Diz o jornalista, em síntese, que dos anos 1950 para cá mudou drasticamente o modo de produzir ciência: no lugar do intelectual trabalhando isoladamente, surgiram os "grupos de pesquisa", o que se traduz no fato de a maioria dos artigos ser assinada por vários autores.
Nas ciências experimentais, essa é a regra; nas sociais, o trabalho de autor único, que antes predominava, hoje responde por apenas metade da produção.
Artigos coletivos tendem a ser mais citados por outros pesquisadores que os de autoria individual, o que sugeriria que seu interesse para o campo é maior.
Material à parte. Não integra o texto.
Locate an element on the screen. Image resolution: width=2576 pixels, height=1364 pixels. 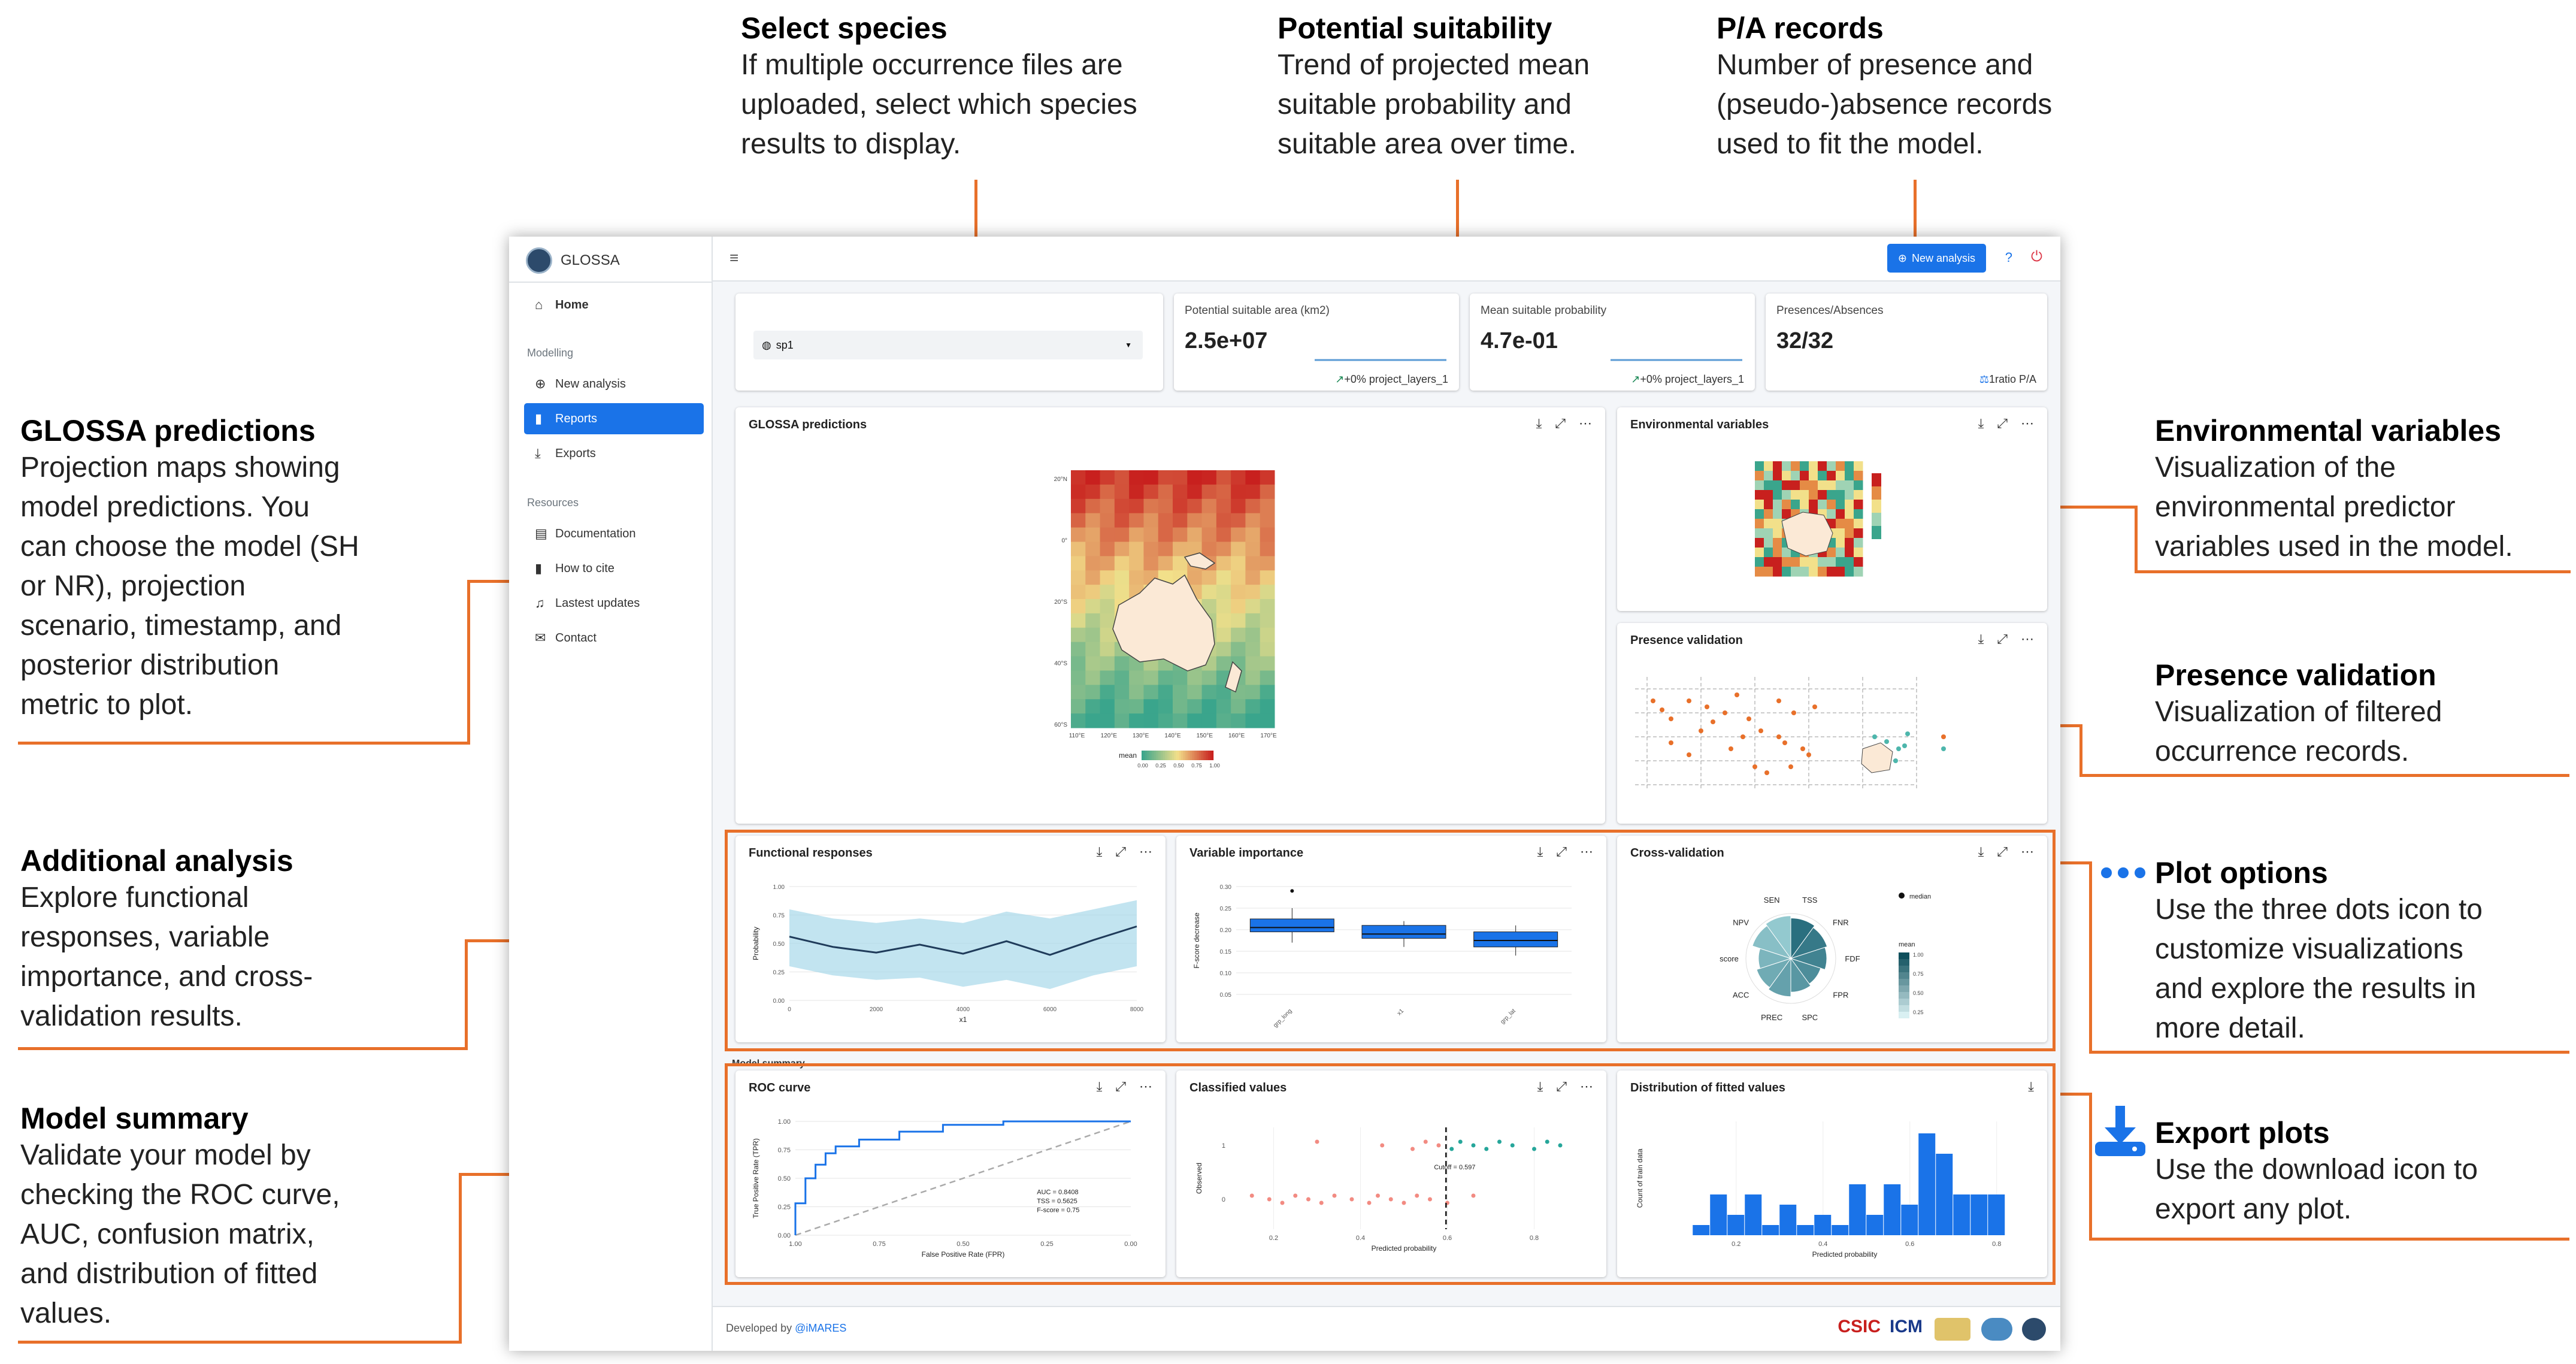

Conclusão: "Já não se fazem mais einsteins como antigamente" -ou seja, o pesquisador isolado está em via de entrar para o museu.

Nem tudo que reluz é ouro
Que pensar desses dados? Em primeiro lugar, que supõem uma unidade de método entre as várias ciências que simplesmente não existe. Método aqui alude tanto aos procedimentos de seleção e coleta dos elementos de uma pesquisa quanto ao modo de os analisar.
Ora, os vários tipos de ciência não operam com os mesmos métodos, pela boa e simples razão de que seus objetos diferem profundamente uns dos outros.
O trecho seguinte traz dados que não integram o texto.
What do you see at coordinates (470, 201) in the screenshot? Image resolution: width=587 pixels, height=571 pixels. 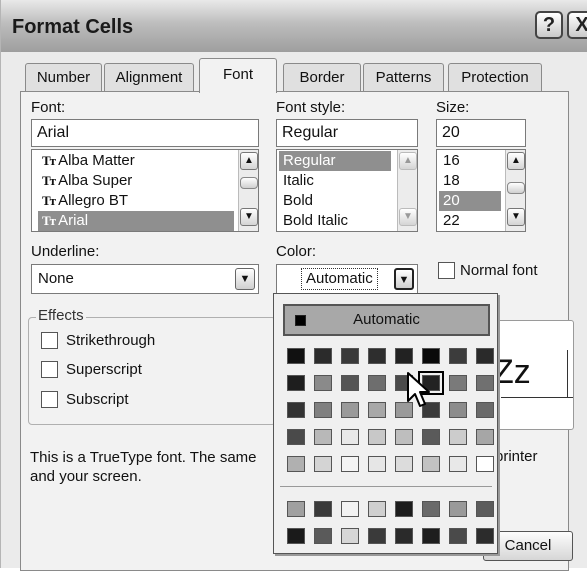 I see `size-item-selected: 20` at bounding box center [470, 201].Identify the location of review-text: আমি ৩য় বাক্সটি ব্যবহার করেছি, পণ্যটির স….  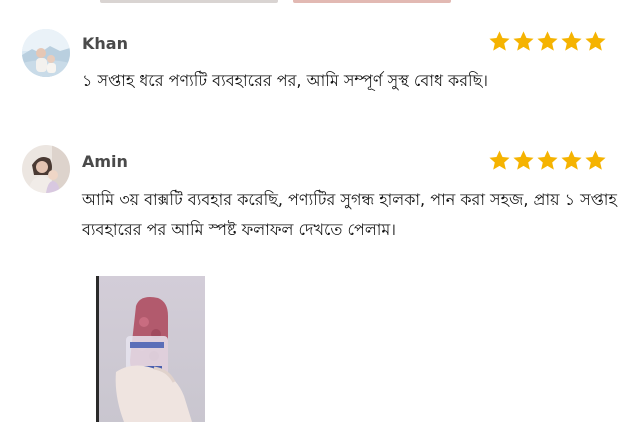
(350, 214).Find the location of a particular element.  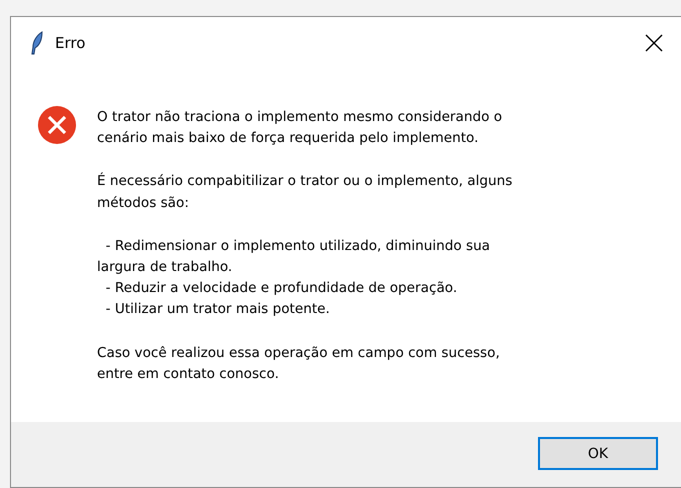

close-icon is located at coordinates (654, 43).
É impossível trabalhar experimentalmente com idealidades matemáticas, com populações na casa dos milhões ou com um documento medieval -e nem por isso a geometria, a sociologia ou a história deixam de ser disciplinas rigorosas.
Entre as diferenças pertinentes nesse plano, quero deter-me em uma cujas conseqüências tanto epistemológicas quanto acadêmicas são de vulto: nas ciências naturais, a singularidade da amostra não tem importância nenhuma -a taxa de colesterol ou o fator RH são idênticos em todas as gotas de sangue de um indivíduo- enquanto nas humanas tal singularidade é precisamente aquilo que define o objeto.
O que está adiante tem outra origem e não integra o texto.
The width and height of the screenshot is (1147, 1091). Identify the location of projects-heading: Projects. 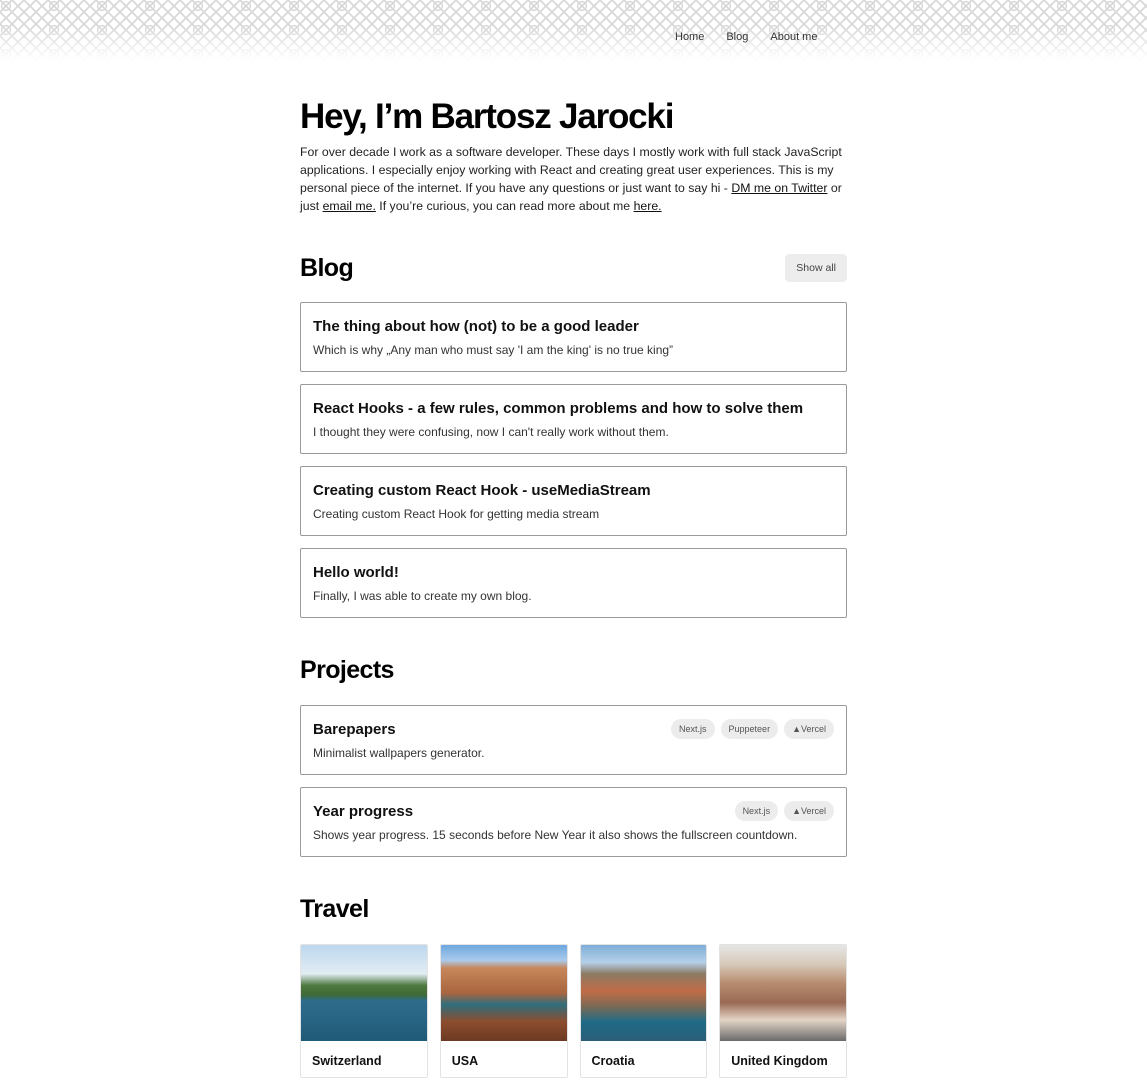
(347, 670).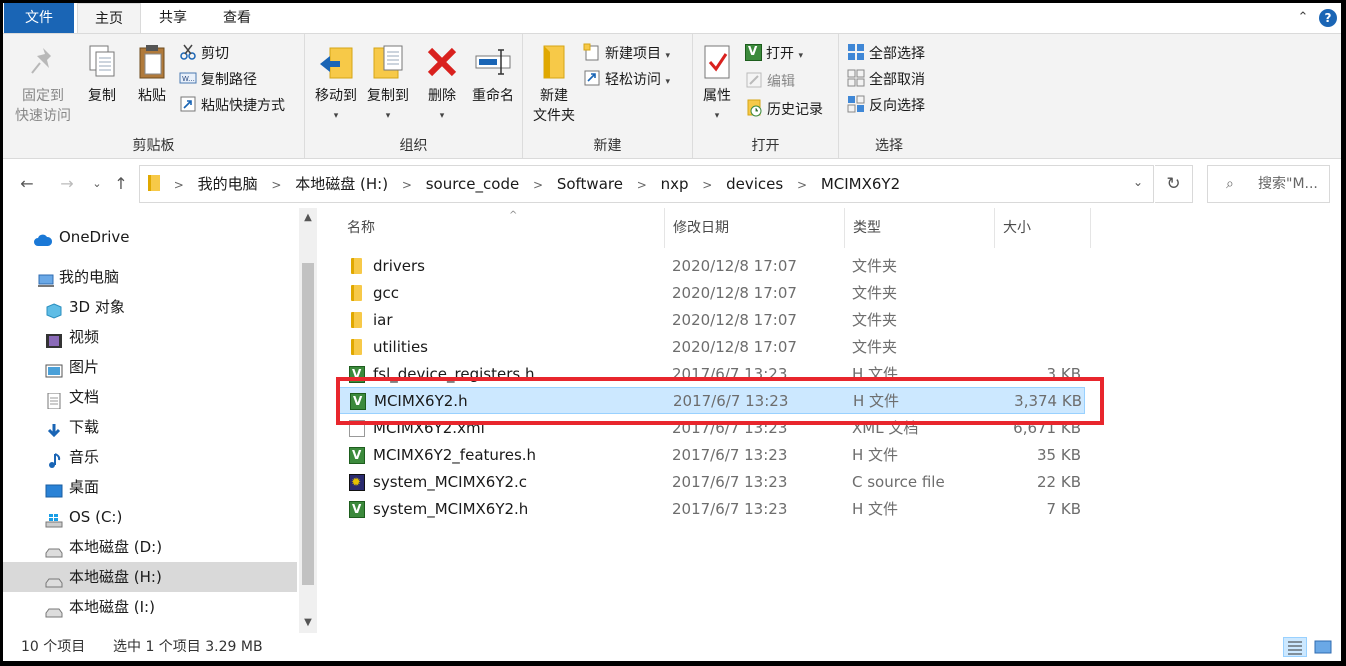  Describe the element at coordinates (152, 74) in the screenshot. I see `paste-button: 粘贴` at that location.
Como então chegar a conclusões de caráter geral? É que no objeto das ciências humanas convivem, inextricavelmente conjugados, traços únicos e traços comuns ao gênero. Dissecá-lo em sua individualidade traz conhecimento sobre ele, é claro, mas também sobre a categoria ou categorias a que pertence.
O "Homem dos Ratos" é esse indivíduo, e o estudo de Freud utiliza fatos de sua biografia para esclarecer por que sua obsessão se refere a ratos, e não a aranhas.
Mas o que se aprende investigando o inconsciente de Ernst Lanzer concerne também à neurose obsessiva (nível do gênero).
Mais ainda: um fato psíquico como a onipotência do pensamento, colocado em evidência por esse estudo, se encontra presente em muitas outras situações, inclusive coletivas (superstição, magia).
Devido a tais características, esse tipo de objeto é perfeitamente abordável por um único pesquisador, que pode passar anos estudando-o a fundo e publicar seus achados numa obra individual.
Numerosos estudos que marcaram época em ciências humanas tinham como base um domínio muito estreito de fatos -mas a forma com que seus autores os trabalharam e as teorias que formularam a partir deles determinaram conseqüências de grande alcance.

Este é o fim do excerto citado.